The curiosity of where my grandmother lived as a child was supposed to be just that. Records for her village were supposed to be destroyed during bombings in WWII.
Luck finally came my way in the form of a man who loves studying the history of his hometown, my grandmother’s former village. The acquaintance from a forum, Oleg, finally found the street where my grandmother lived as a baby.
Oleg hinted at that there was more than an address coming my way. I stopped my imagination from going too wild about what else I would learn about my grandmother’s childhood.
As soon I read the records Oleg found in archives outside of Kiev, Ukraine, I was shocked but not surprised. Great-grandpa was hosting an Evangelical Baptist church in his house in 1921, a time when the government killed people for practicing religion. (See Wikipedia’s page on persecution)
My great-grandfather was known for being very religious. He left behind two journals of biblical passages. His longest letter to his children about his family’s history, included a plea to his son to become a preacher. That plea fell on deaf ears.
Great-grandpa was even tenacious enough to send his sister in the USSR packages of clothing with hidden biblical passages when he lived in Berlin, Germany. No one was going to stop him from sharing his faith.

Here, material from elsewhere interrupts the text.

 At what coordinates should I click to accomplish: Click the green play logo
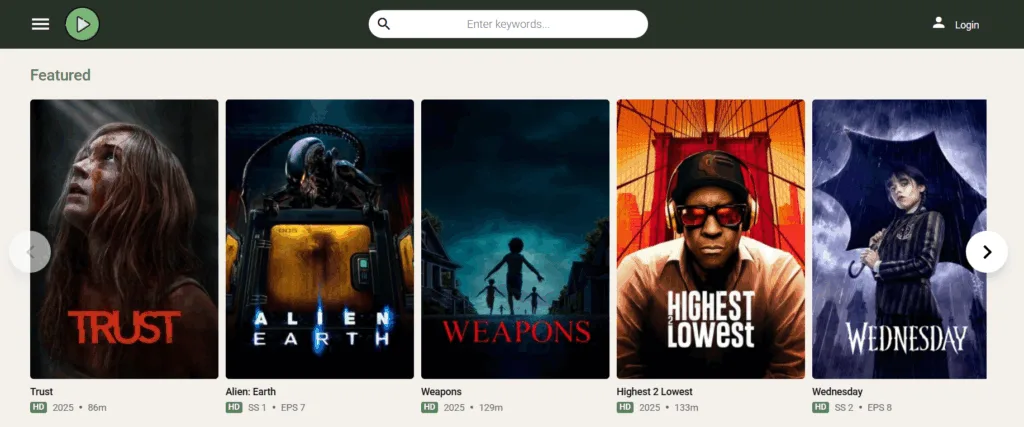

He was smart enough to keep the church quietly in a resort town, where people on the street where my great-grandparents lived and kept the church probably assumed a large family was gathering on a regular basis.
Then, my great-grandfather took his faith to a more noticeable position. Almost a year after he brought the church into his home, a document from archives shows he acknowledged the church as an official member of the Evangelical Baptist Union of Kiev. My great-grandfather signed the document as chairman of the board for the Evangelical Baptist Union of Kiev.
Nothing else is known about how long great-grandpa was hosting a church in his house nor serving as chairman of the board.
But today, a newer Evangelical Baptist church exists in my grandmother’s village, now a 35,000-resident suburb with high-rise apartments. The church (pictured below) has been open to the public for 50 years.
My great-grandfather’s name of Tikhon, meaning quiet, served him quite well. He hid a marriage and a child from his second wife and a church in his house and kept quiet about his work with the Evangelical Baptist Union of Kiev.
Finding the address where my grandmother crawled as a baby has shown one piece of information can lead to so much more.